ISLAMABAD: The much-awaited decision on the fate of Pakistan Steel Mills (PSM) was deferred indefinitely on Friday by the Cabinet Committee on Privatisation (CCoP) which simultaneously put on hold the five per cent divestment of the government residual shareholding in the Oil and Gas Development Company (OGDCL).
The transactions of PSM and OGDCL were on the agenda of the CCoP meeting which was rescheduled twice over the past one week.
The CCoP was to discuss the tripartite concession agreement for PSM. The privatisation board had last week decided that the entire land of PSM would remain with the government while its plant and machinery would be handed over to the new company for a maximum of 30 years.
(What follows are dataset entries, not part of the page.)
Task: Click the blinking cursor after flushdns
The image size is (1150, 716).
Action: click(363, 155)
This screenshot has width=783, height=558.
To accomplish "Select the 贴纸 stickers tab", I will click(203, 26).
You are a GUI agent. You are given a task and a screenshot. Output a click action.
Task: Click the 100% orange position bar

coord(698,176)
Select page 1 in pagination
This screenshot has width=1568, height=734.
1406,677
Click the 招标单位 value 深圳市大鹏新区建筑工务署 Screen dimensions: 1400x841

The board decided that no asset of the country’s largest industrial complex would be sold.
A day before the CCoP meeting, Finance Minister Ishaq Dar chaired a special meeting on Thursday to discuss the PSM issue and directed all stakeholders to work together to formulate a timely and effective solution for addressing the liabilities of the mills which were causing a strain on the national exchequer.
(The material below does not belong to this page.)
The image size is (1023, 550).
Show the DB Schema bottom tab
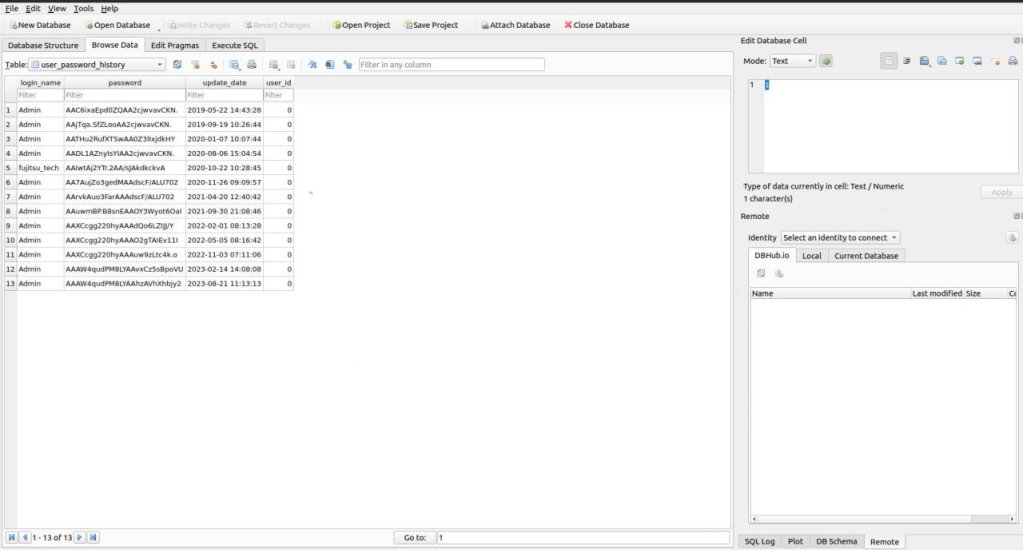coord(835,541)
Political analysts believe that the government deferred the transactions of PSM and OGDCL because of the prevailing political situation. They are of the opinion that at a time when the government is already embroiled in the Panamagate case and facing a strong opposition, particularly from the Pakistan Peoples Party, allowing these transactions would provide fresh ammo to the opposition.
At Friday’s meeting, Mr Dar expressed his confidence that the decision to defer the transactions of PSM and OGDCL would pave way for economic growth of the country and also improve financial health of the entities. He asked the Privatisation Commission to ensure transparency in carrying out the transactions as well as welfare of the workers.
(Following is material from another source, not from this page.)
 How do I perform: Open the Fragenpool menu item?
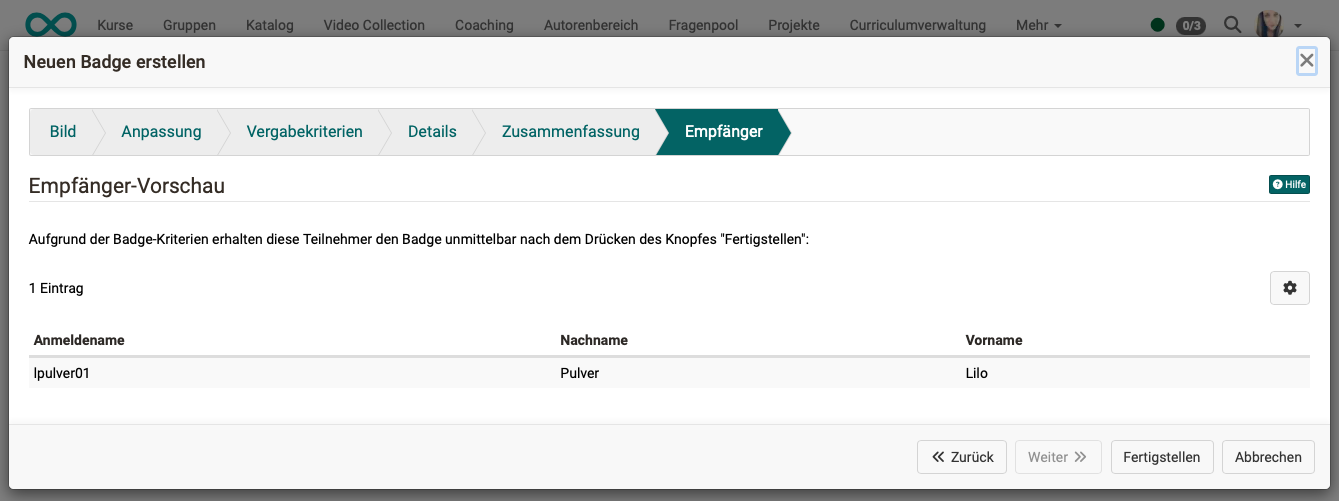703,25
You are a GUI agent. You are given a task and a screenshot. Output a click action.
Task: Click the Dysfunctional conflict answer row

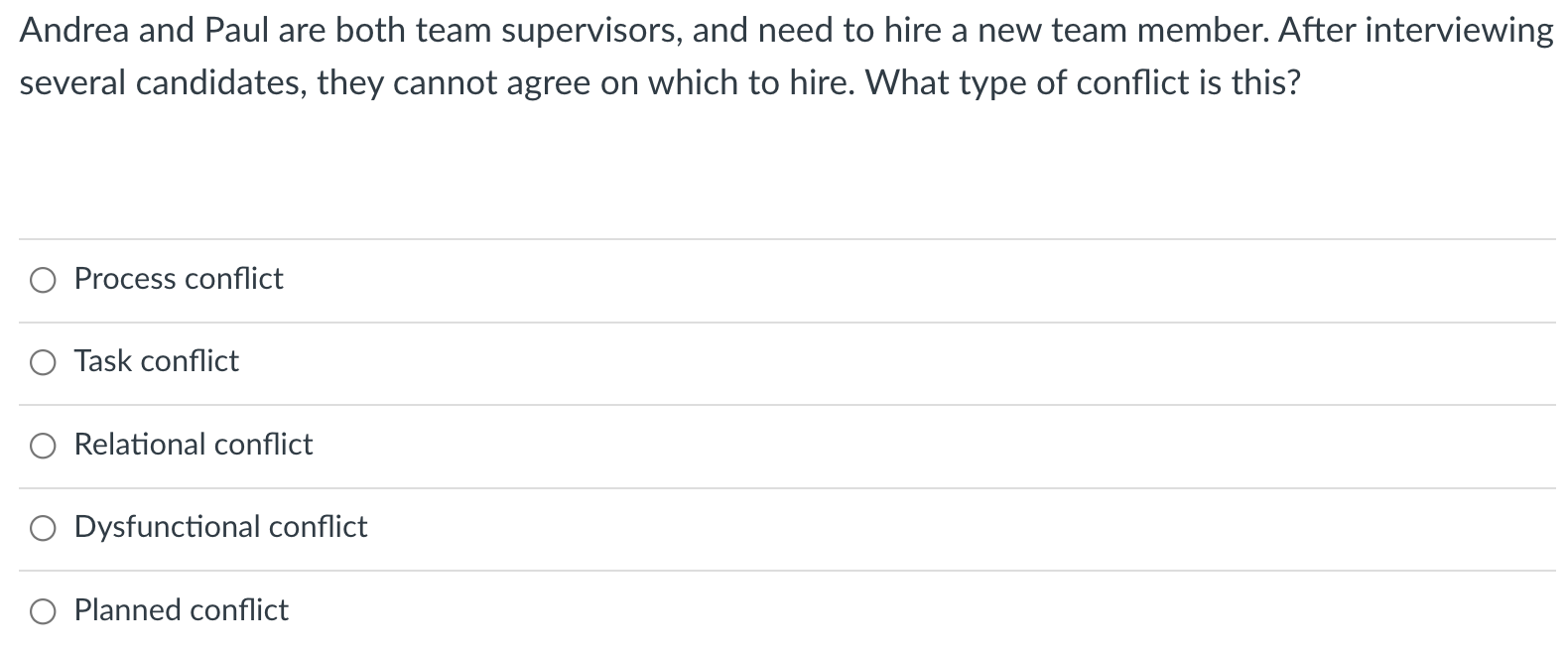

At Thursday’s meeting, the finance minister said the government was committed to finding a way forward and asked the Privatization Commission and the Ministry of Industries and Production to ensure effective coordination to resolve the outstanding issues of PSM.
The CCoP considered the strategic sale of Kot Addu Power Company (Kapco) and directed the Privatisation Commission and water and power ministry to complete all formalities before formal approval.
The committee approved the transaction structure for privatisation of SME Bank in line with the guidelines of the State Bank. It also approved the divestment of 18.3pc government shareholding in Mari Petroleum Company Ltd, either through joint venture partners (Fauji Foundation and OGDCL) or domestic stock exchanges.
The committee approved initiation of the process for listing of Gujranwala Electric Power Company (Gepco) shares on the Pakistan Stock Exchange through IPO (initial public offer).
The CCoP recommended inclusion of House Building Finance Corporation Limited and First Women Bank Limited in the ‘Privatisation Programme for Early Implementation’.
The meeting was attended by ministers Zahid Hamid and Shahid Khakan Abbasi, Privatisation Commission Chairman Mohammad Zubair, Board of Investment Chairman Miftah Ismail and SECP Chairman Muhammad Zafar-ul-Haq Hijazi.
Reforms in PIA
Minister for Planning and Development Ahsan Iqbal on Friday chaired the second meeting of the special committee formed by the ECC to bring structural reforms to the Pakistan International Airlines.
He said that revenue maximisation, cost rationalisation and growth driven based on improved services and end-to-end envisioned business plan were needed for the revival of PIA.
Mr Iqbal said the new business plan of PIA should include improvement in safety, food and entertainment, adding that special attention should be paid to the loss-making routes and with the passage of time new fleet of aircraft would be added to offer world class quality services to passengers.